Albinism is a group of inherited disorders that results in little or no production of the pigment melanin, which determines the color of the skin, hair and eyes. Melanin also plays a role in the development of certain optical nerves, so all forms of albinism cause problems with the development and function of the eyes. Other symptoms can include light skin or changes in skin color; very white to brown hair; very light blue to brown eye color that may appear red in some light and may change with age; sensitivity to sun exposure; and increased risk of developing skin cancer.[1][2] Albinism is caused by mutations in one of several genes, and most types are inherited in an autosomal recessive manner.[1][3] Although there's no cure, people with the disorder can take steps to improve vision and avoid too much sun exposure.[1][2][3]
Last updated: 5/24/2016

References

  1. Albinism.
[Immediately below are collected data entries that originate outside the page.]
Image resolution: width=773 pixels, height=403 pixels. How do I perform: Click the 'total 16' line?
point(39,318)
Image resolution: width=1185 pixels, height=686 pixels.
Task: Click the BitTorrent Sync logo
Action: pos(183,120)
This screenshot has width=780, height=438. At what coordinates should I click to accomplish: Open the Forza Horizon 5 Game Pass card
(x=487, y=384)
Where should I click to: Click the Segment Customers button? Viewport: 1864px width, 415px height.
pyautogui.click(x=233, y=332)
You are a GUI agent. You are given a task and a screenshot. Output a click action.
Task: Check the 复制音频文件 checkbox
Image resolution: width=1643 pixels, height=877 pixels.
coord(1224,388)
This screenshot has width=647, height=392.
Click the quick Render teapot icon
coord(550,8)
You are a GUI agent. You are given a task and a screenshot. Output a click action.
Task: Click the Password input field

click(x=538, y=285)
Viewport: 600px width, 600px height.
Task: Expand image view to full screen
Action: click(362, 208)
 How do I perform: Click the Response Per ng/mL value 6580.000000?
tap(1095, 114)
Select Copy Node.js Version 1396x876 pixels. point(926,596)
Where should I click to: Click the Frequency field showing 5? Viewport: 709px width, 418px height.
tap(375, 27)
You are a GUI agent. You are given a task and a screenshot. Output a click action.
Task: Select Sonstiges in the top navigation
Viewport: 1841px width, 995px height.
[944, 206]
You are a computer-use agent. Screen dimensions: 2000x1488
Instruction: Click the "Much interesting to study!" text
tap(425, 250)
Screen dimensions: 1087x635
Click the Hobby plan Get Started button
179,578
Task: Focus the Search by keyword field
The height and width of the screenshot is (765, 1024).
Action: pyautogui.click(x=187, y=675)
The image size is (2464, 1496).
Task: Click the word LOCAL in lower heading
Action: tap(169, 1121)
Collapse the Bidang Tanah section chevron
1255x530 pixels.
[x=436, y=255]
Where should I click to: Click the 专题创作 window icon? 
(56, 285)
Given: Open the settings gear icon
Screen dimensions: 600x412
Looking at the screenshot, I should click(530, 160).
Mayo Clinic. April 19, 2014; http://www.mayoclinic.org/diseases-conditions/albinism/basics/definition/con-20029935.
  2. Haldeman-Englert C, Zieve D. Albinism. MedlinePlus. October 27, 2015; https://www.nlm.nih.gov/medlineplus/ency/article/001479.htm.
  3. Information Bulletin - What is Albinism?. NOAH. 2015; http://www.albinism.org/site/c.flKYIdOUIhJ4H/b.9253761/k.24EE/Information_Bulletin__What_is_Albinism.htm.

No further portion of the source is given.